■ DATA FOR PROCESSING:
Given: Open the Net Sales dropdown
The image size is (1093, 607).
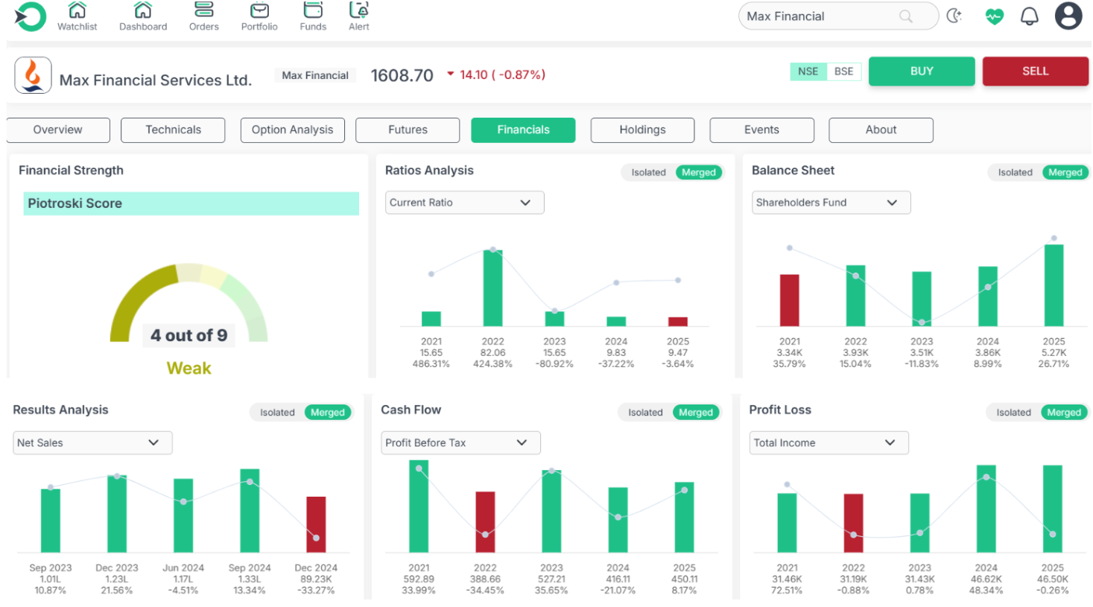Looking at the screenshot, I should pos(92,443).
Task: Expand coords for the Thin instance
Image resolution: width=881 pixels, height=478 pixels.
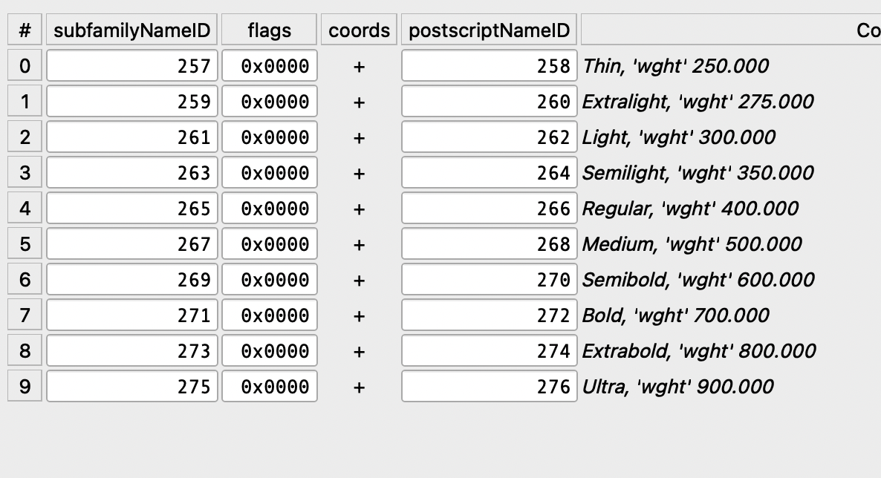Action: pos(360,67)
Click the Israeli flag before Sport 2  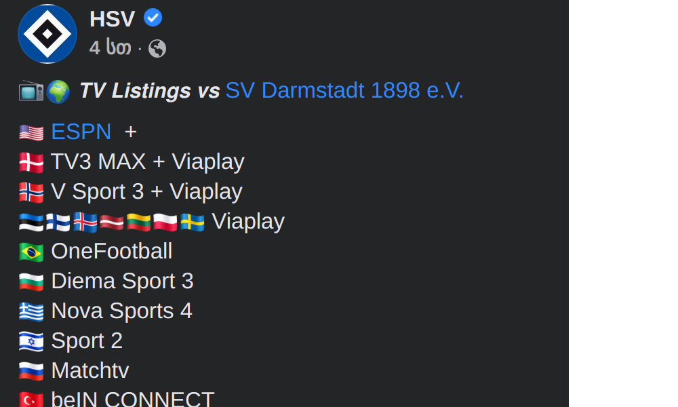[31, 341]
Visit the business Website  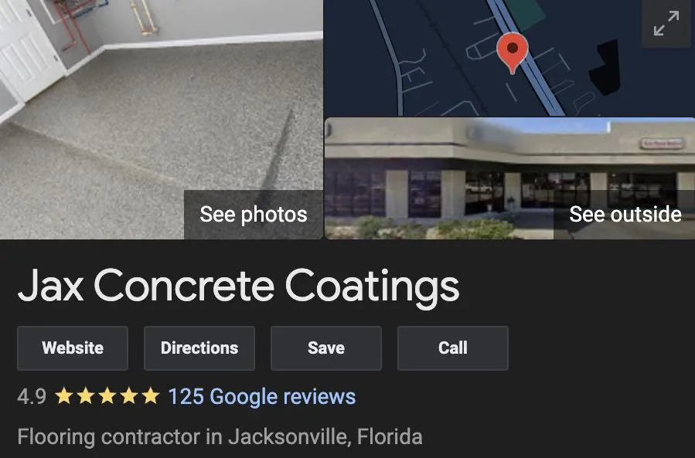pyautogui.click(x=73, y=348)
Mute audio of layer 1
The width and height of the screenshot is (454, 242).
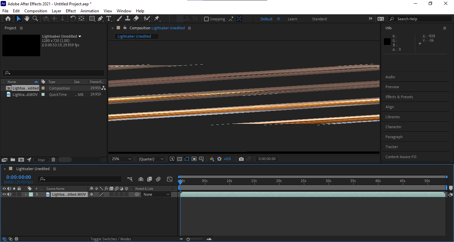tap(9, 194)
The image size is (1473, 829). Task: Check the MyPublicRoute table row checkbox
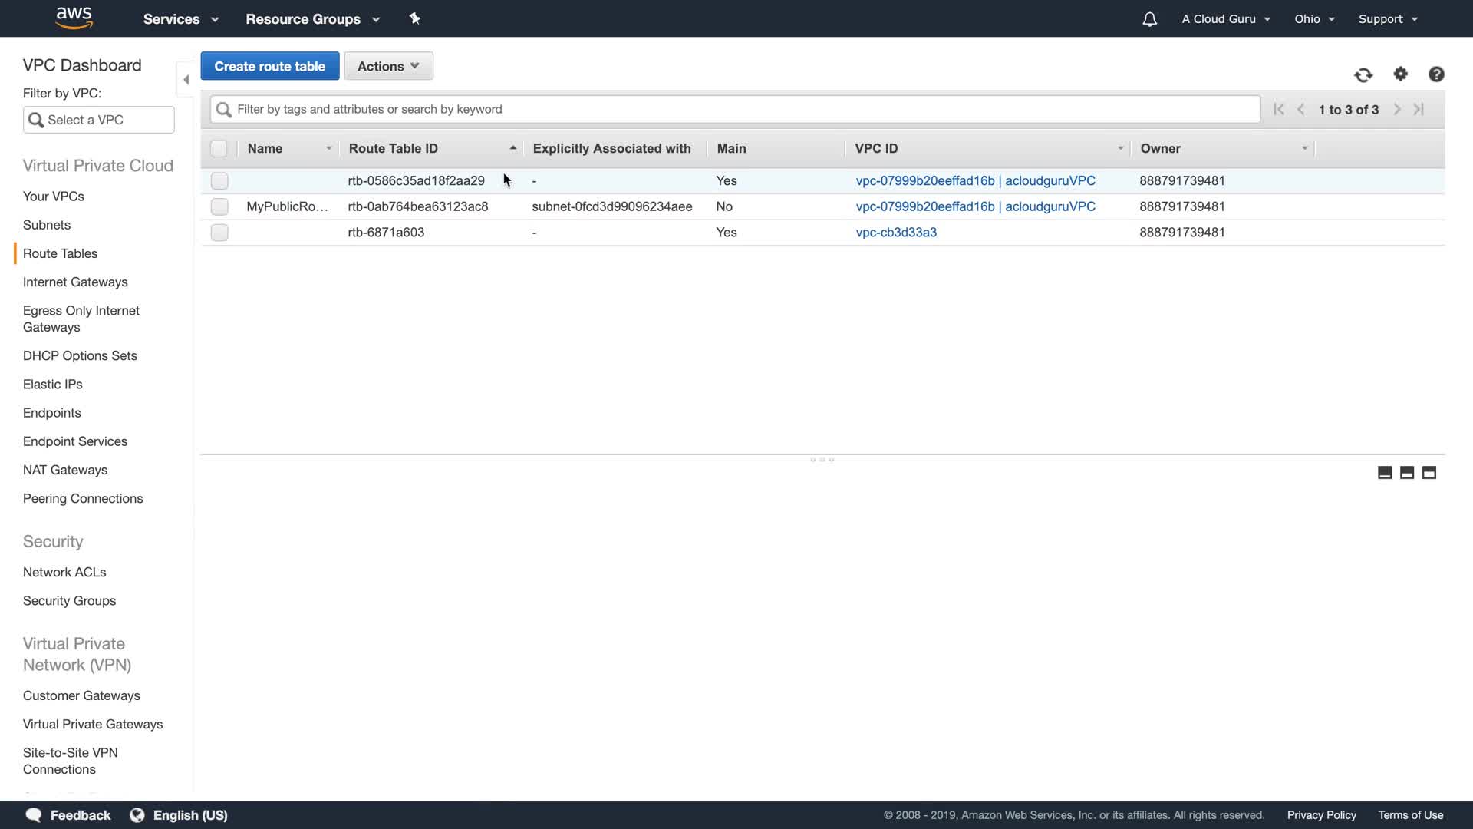(219, 206)
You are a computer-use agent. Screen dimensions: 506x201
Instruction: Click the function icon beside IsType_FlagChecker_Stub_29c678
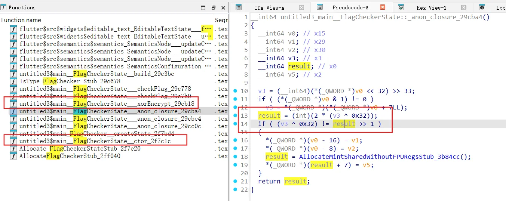13,81
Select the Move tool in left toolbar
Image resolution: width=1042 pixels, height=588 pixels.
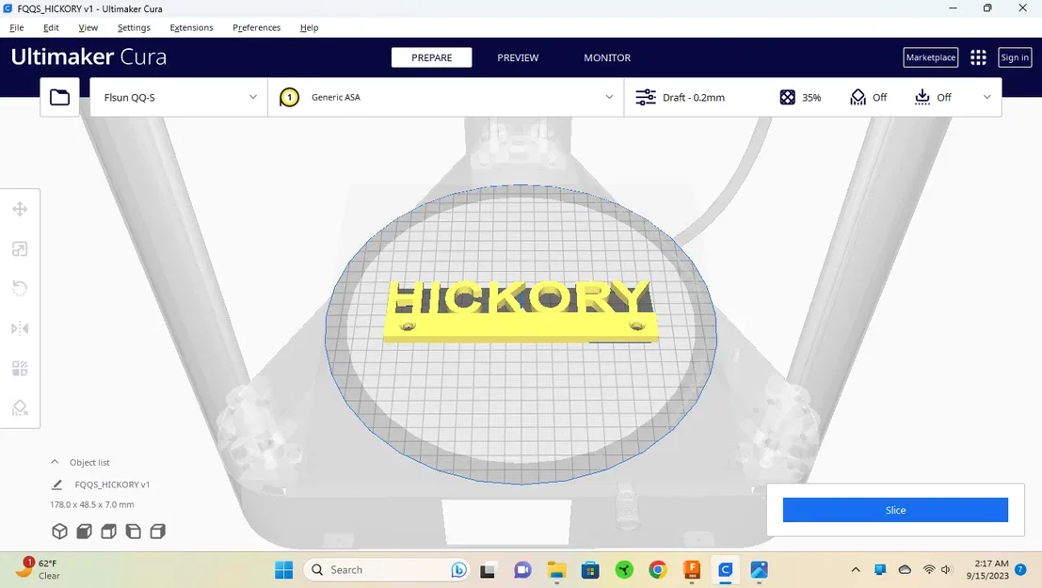click(20, 209)
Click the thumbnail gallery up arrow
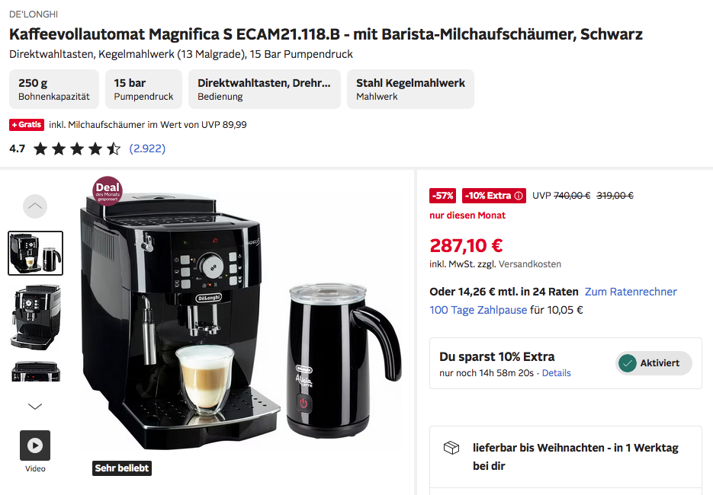 tap(35, 206)
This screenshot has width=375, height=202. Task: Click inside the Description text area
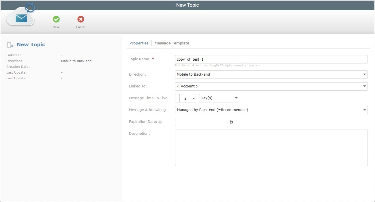tap(271, 147)
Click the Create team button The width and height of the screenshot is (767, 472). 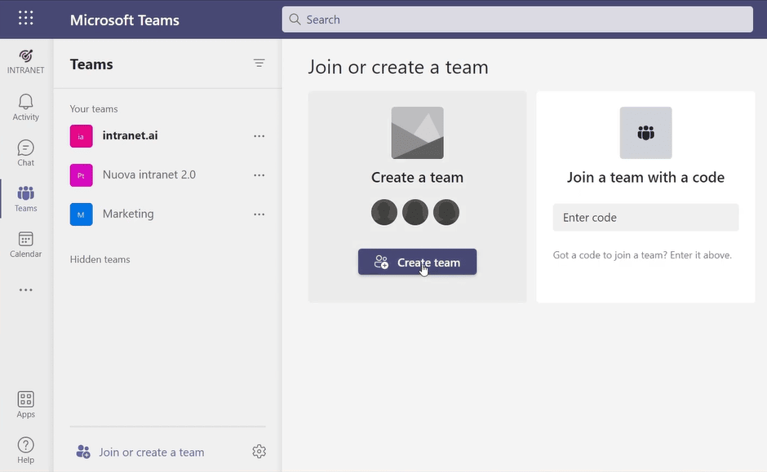pyautogui.click(x=417, y=262)

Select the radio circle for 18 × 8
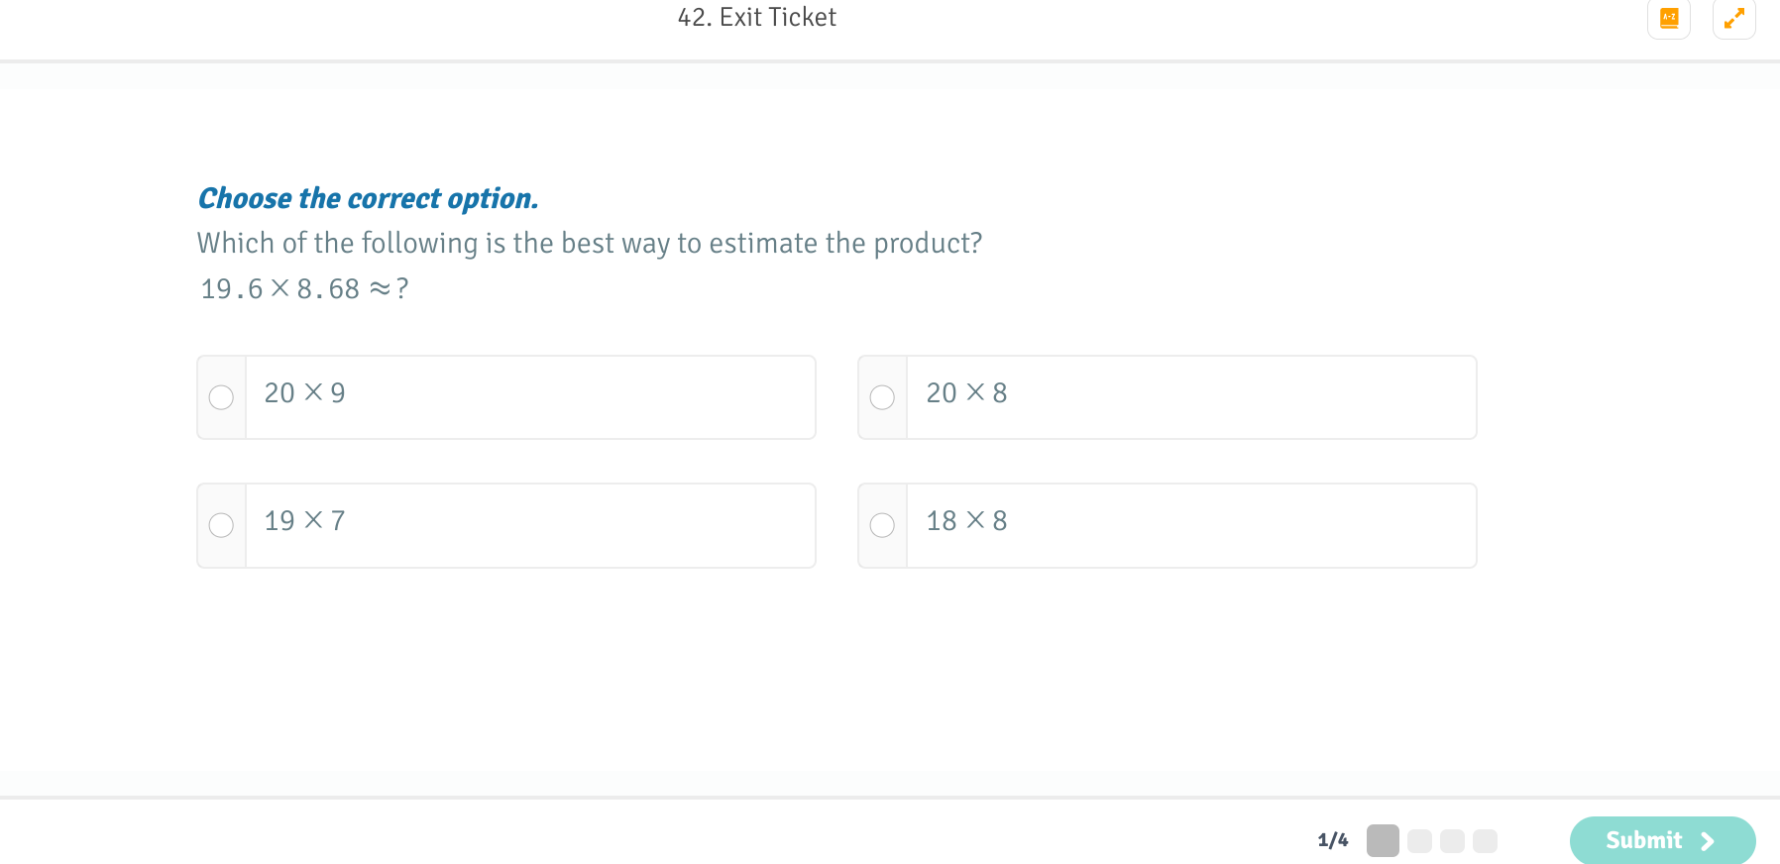pos(882,525)
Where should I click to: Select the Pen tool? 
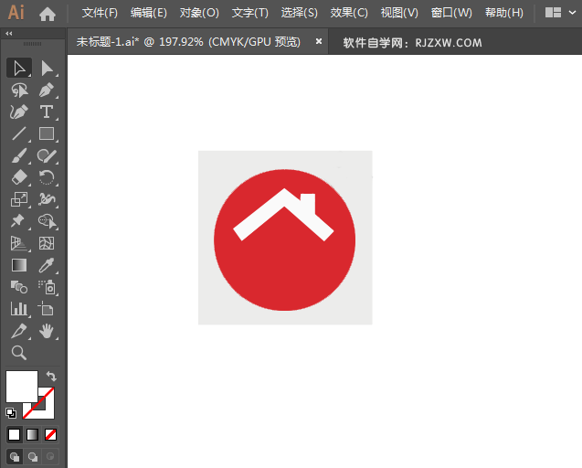(x=47, y=90)
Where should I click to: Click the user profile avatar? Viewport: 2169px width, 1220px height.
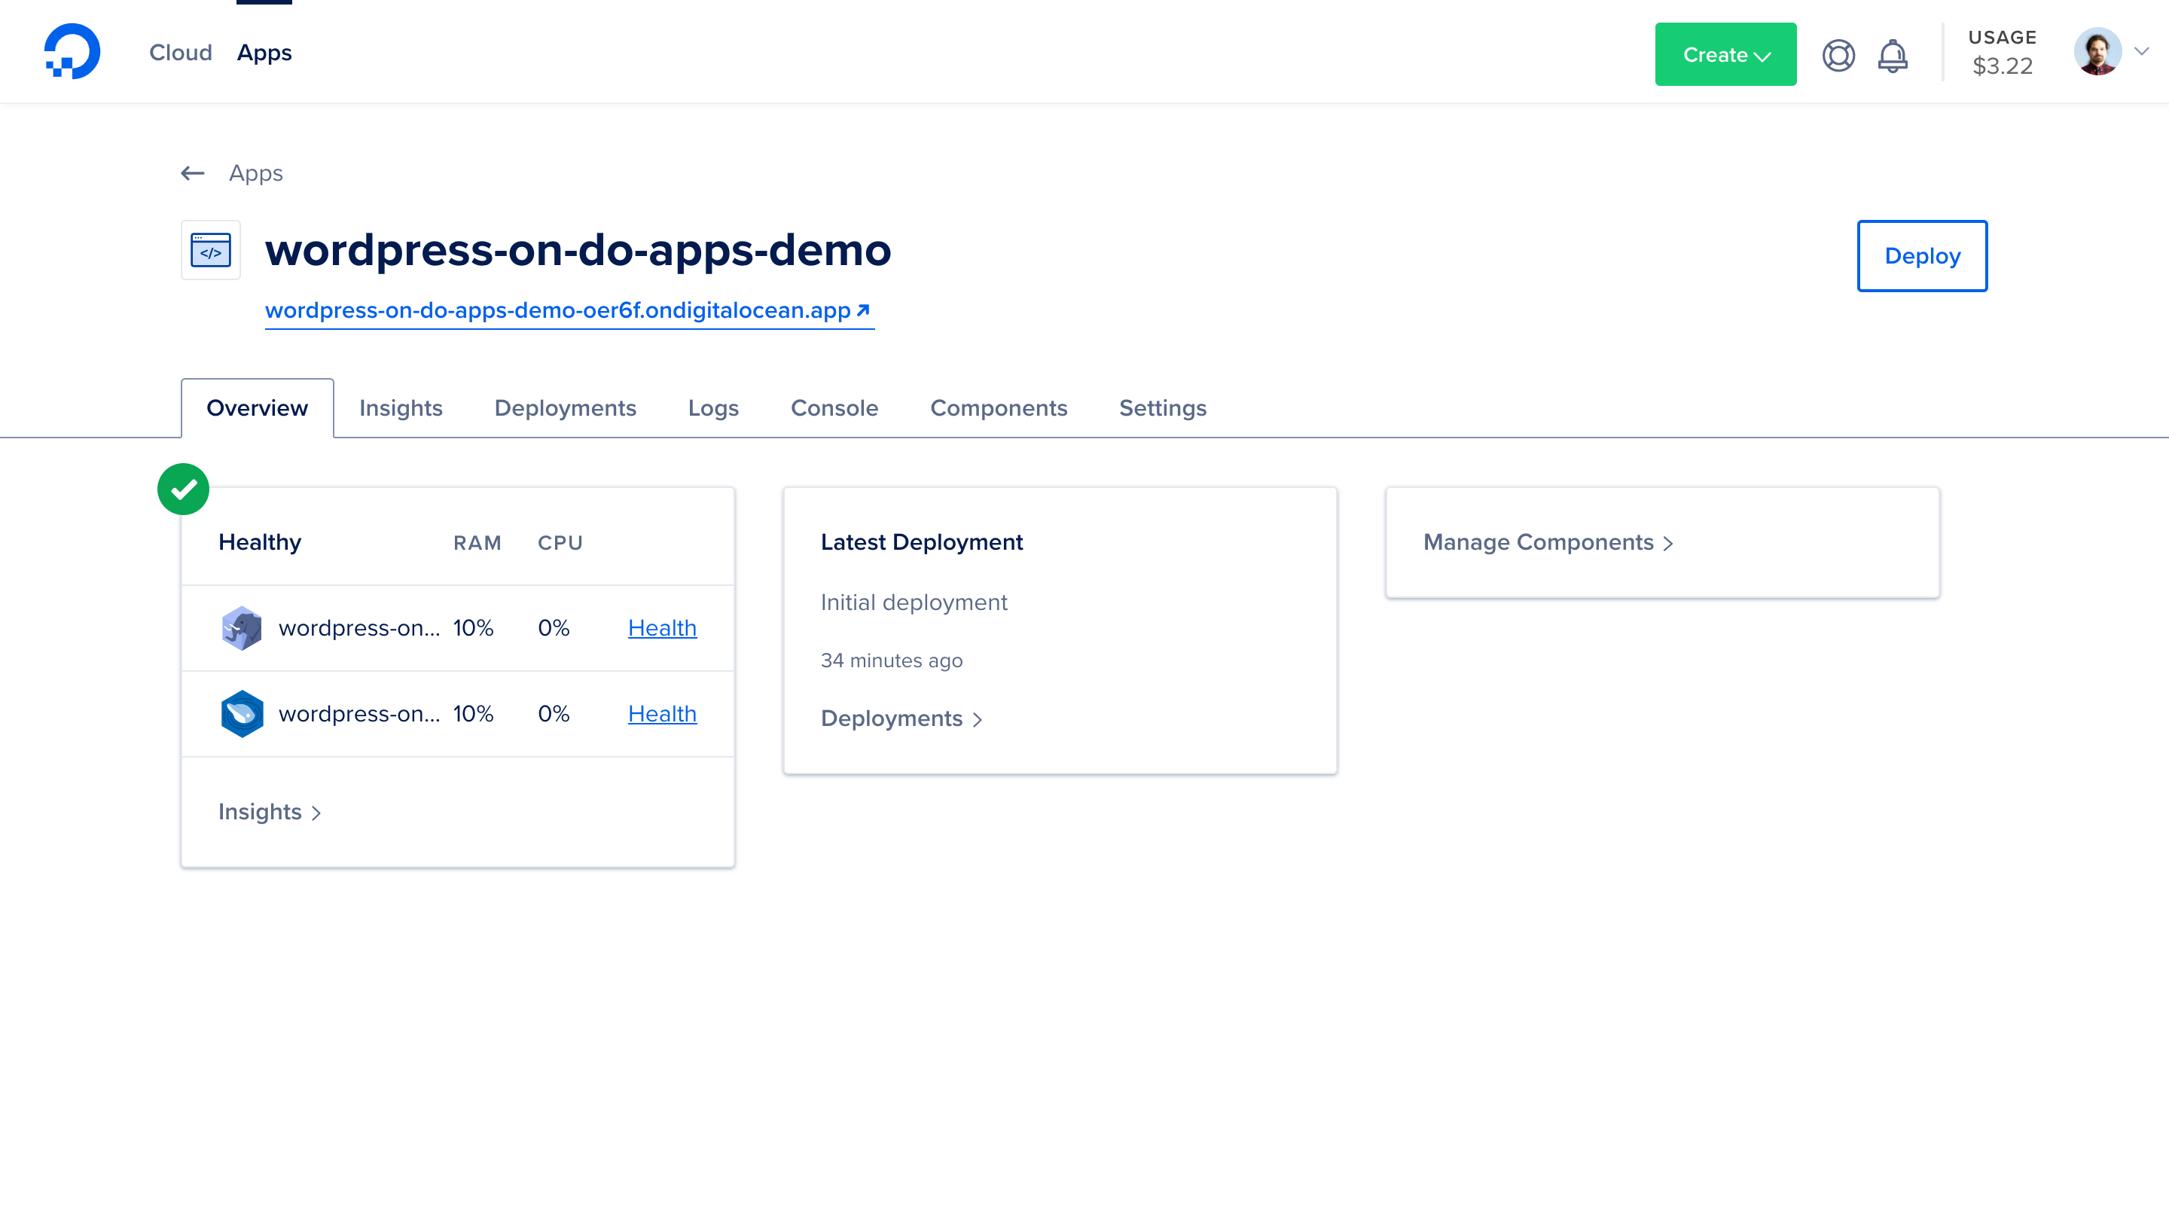pos(2097,52)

■ WHAT TO WORK ON:
Beginning with the line that contains "Select the radio circle for 18 × 8" and continuing through the end of the records, rewrite those lines in full, requests included, and offset every coordinate in the answers by adding 46 to it. Leave the pictures out of your answer.

■ EXPECTED ANSWER:
Select the radio circle for 18 × 8
pos(928,571)
Where should I click to: Select the Pen tool? 
(x=93, y=136)
Where should I click to: Click the user profile avatar? Viewport: 2169px width, 1220px height.
pos(2143,98)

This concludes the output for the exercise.